Association of NRF2 with HIF-2α-induced cancer stem cell phenotypes in chronic hypoxic condition

The acquisition of the cancer stem cell (CSC) properties is often mediated by the surrounding microenvironment, and tumor hypoxia is considered an important factor for CSC phenotype development. High levels of NRF2 (Nuclear Factor Erythroid 2-Like 2; NFE2L2), a transcription factor that maintains cellular redox balance, have been associated with facilitated tumor growth and therapy resistance. In this study, we investigated the role of NRF2 in hypoxia-induced CSC phenotypes in colorectal cancer cells. Chronic hypoxia for 72 h resulted in CSC phenotypes, including elevation of krupple-like factor 4 (KLF4) and octamer-binding transcription factor 4 (OCT4), and an increase in cancer migration and spheroid growth with concomitant hypoxia-inducible factor 2α (HIF-2α) accumulation. All these chronic hypoxia-induced CSC properties were attenuated following HIF-2α-specific silencing. In this chronic hypoxia model, NRF2 inhibition by shRNA-based silencing or brusatol treatment blocked HIF-2α accumulation, which consequently resulted in decreased CSC marker expression and inhibition of CSC properties such as spheroid growth. In contrast, NRF2 overactivation by genetic or chemical approach enhanced the chronic hypoxia-induced HIF-2α accumulation and cancer migration. As a molecular mechanism of the NRF2-inhibition-mediated HIF-2α dysregulation, we demonstrated that miR-181a-2-3p, whose expression is elevated in NRF2-silenced cells, targeted the HIF-2α 3′UTR and subsequently suppressed the chronic hypoxia-induced HIF-2α and CSC phenotypes.

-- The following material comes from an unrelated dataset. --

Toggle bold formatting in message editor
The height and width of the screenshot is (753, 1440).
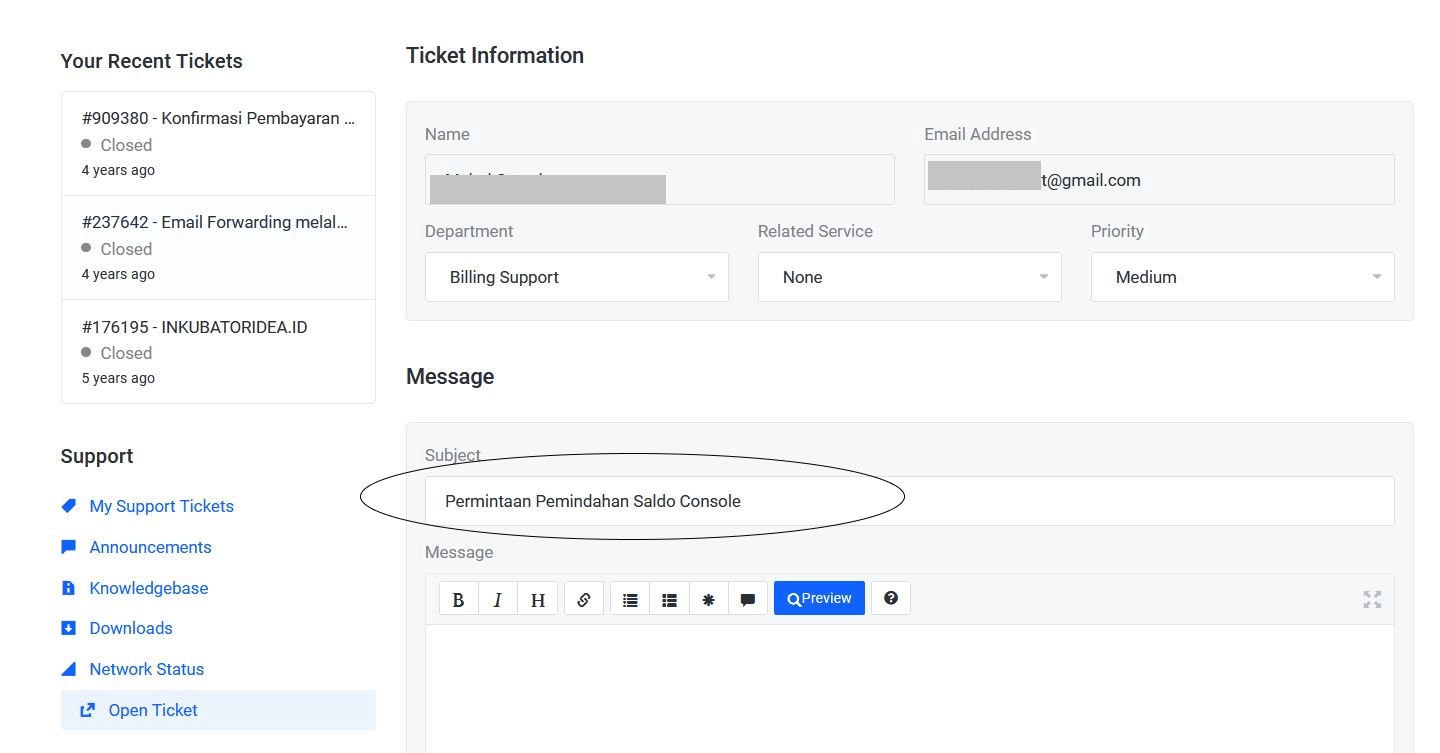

The miR-181a-2-3p inhibitor treatment in NRF2-silenced cells could restore the levels of HIF-2α and CSC markers, and increased cancer migration and sphere formation under chronic hypoxia. In line with this, the miR-181a-2-3p inhibitor transfection could increase tumorigenicity of NRF2-silenced colorectal cancer cells. Collectively, our study suggests the involvement of NRF2/miR181a-2-3p signaling in the development of HIF-2α-mediated CSC phenotypes in sustained hypoxic environments.